** Testo di riferimento **
^^^^

La comunicazione

La comunicazione è uno degli elementi fondamentali della vita degli uomini. Il termine deriva dal latino e esprime una condivisione. Comunicare significa stabilire dei rapporti tra persone e ricevere informazioni tramite messaggi codificati. Uno dei paradossi della nostra società consiste nel fatto che, nonostante la tecnologia permetta ampie possibilità di comunicazione, i rapporti interpersonali si vanno impoverendo. Una comunicazione efficace è ciò che consente di sviluppare qualsiasi attività sociale, anche l’attività lavorativa. Padroneggiare le tecniche della comunicazione consente di riuscire a farsi conoscere e, contemporaneamente, conoscere chi ci sta di fronte, significa adeguare il proprio e l’altrui comportamento in funzione dell’obiettivo.

^^^^

** Righe fornite **
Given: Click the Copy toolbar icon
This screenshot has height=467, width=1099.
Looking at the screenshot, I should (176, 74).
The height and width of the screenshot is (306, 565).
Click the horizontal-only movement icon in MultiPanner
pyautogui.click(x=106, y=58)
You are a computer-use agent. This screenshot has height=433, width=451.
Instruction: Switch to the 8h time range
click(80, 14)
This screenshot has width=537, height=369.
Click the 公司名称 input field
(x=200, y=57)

^^^^

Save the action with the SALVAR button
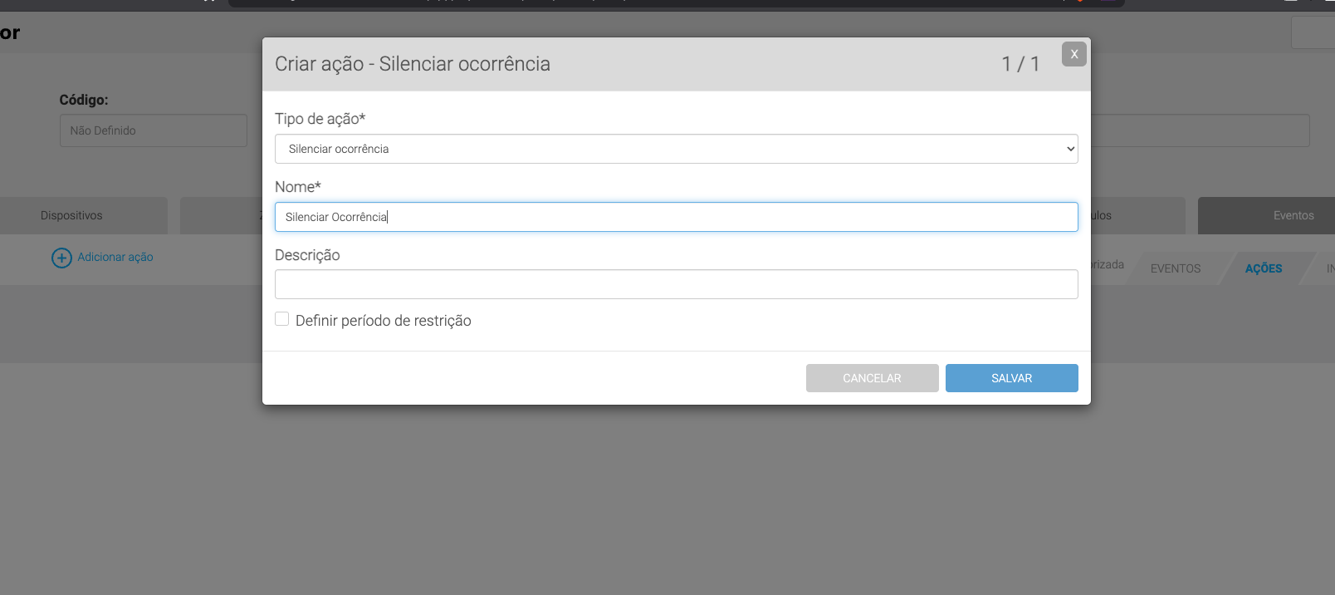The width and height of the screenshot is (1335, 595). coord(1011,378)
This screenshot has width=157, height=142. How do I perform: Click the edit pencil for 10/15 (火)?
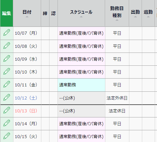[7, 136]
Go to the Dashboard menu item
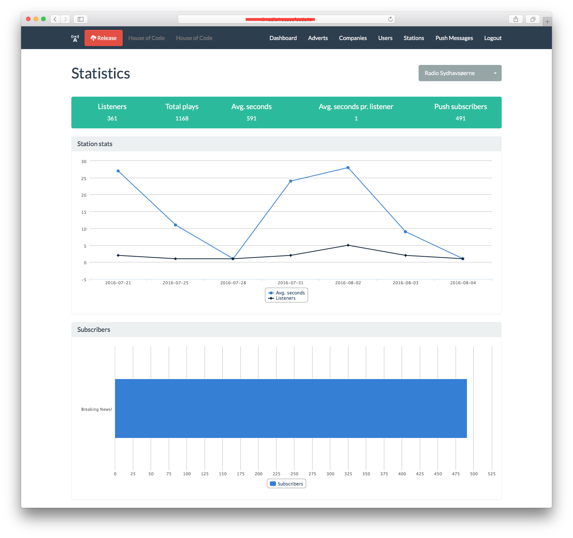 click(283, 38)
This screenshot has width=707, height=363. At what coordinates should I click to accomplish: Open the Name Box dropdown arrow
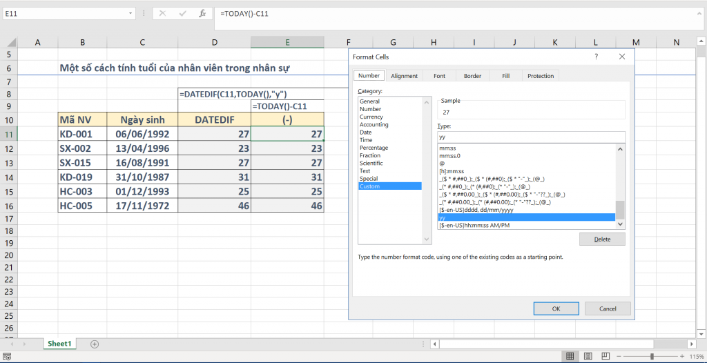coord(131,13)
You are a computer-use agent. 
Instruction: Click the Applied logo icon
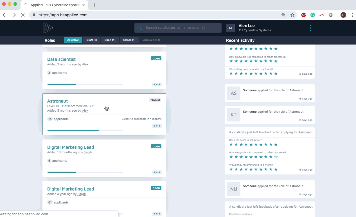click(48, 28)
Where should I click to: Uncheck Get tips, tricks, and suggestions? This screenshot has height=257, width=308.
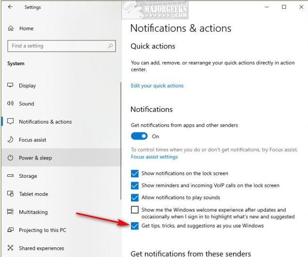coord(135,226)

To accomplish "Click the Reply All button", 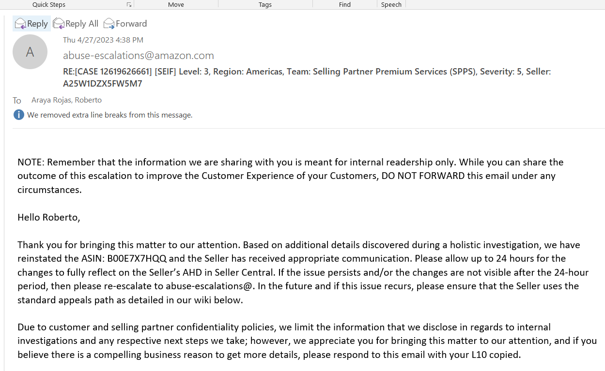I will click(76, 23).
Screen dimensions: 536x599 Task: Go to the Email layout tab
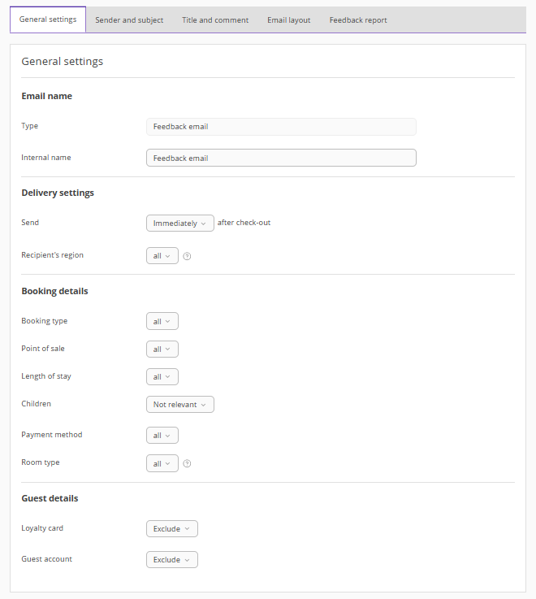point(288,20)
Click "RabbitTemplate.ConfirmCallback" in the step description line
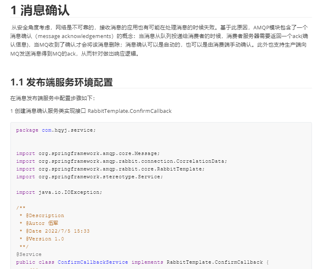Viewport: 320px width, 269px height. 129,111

^^^^

** Completa quanto segue **
1. Stabilisci se le affermazioni (a), (b) e (c) concordano con il testo sulla comunicazione. Per ciascuna rispondi sì o no e cita tra virgolette le parole del testo che lo dimostrano. (a) Il termine "comunicazione" ha origine greca. (b) Nella nostra società i rapporti interpersonali si impoveriscono nonostante la tecnologia. (c) Una comunicazione efficace permette di sviluppare anche l’attività lavorativa.
2. Ricopia dal testo sulla comunicazione il passo compreso tra "La comunicazione è" e "in funzione dell’obiettivo.", estremi inclusi.

** Soluzioni degli esercizi **
1.
(a) No: "Il termine deriva dal latino e esprime una condivisione."
(b) Sì: "nonostante la tecnologia permetta ampie possibilità di comunicazione, i rapporti interpersonali si vanno impoverendo."
(c) Sì: "Una comunicazione efficace è ciò che consente di sviluppare qualsiasi attività sociale, anche l’attività lavorativa."

2.
La comunicazione è uno degli elementi fondamentali della vita degli uomini. Il termine deriva dal latino e esprime una condivisione. Comunicare significa stabilire dei rapporti tra persone e ricevere informazioni tramite messaggi codificati. Uno dei paradossi della nostra società consiste nel fatto che, nonostante la tecnologia permetta ampie possibilità di comunicazione, i rapporti interpersonali si vanno impoverendo. Una comunicazione efficace è ciò che consente di sviluppare qualsiasi attività sociale, anche l’attività lavorativa. Padroneggiare le tecniche della comunicazione consente di riuscire a farsi conoscere e, contemporaneamente, conoscere chi ci sta di fronte, significa adeguare il proprio e l’altrui comportamento in funzione dell’obiettivo.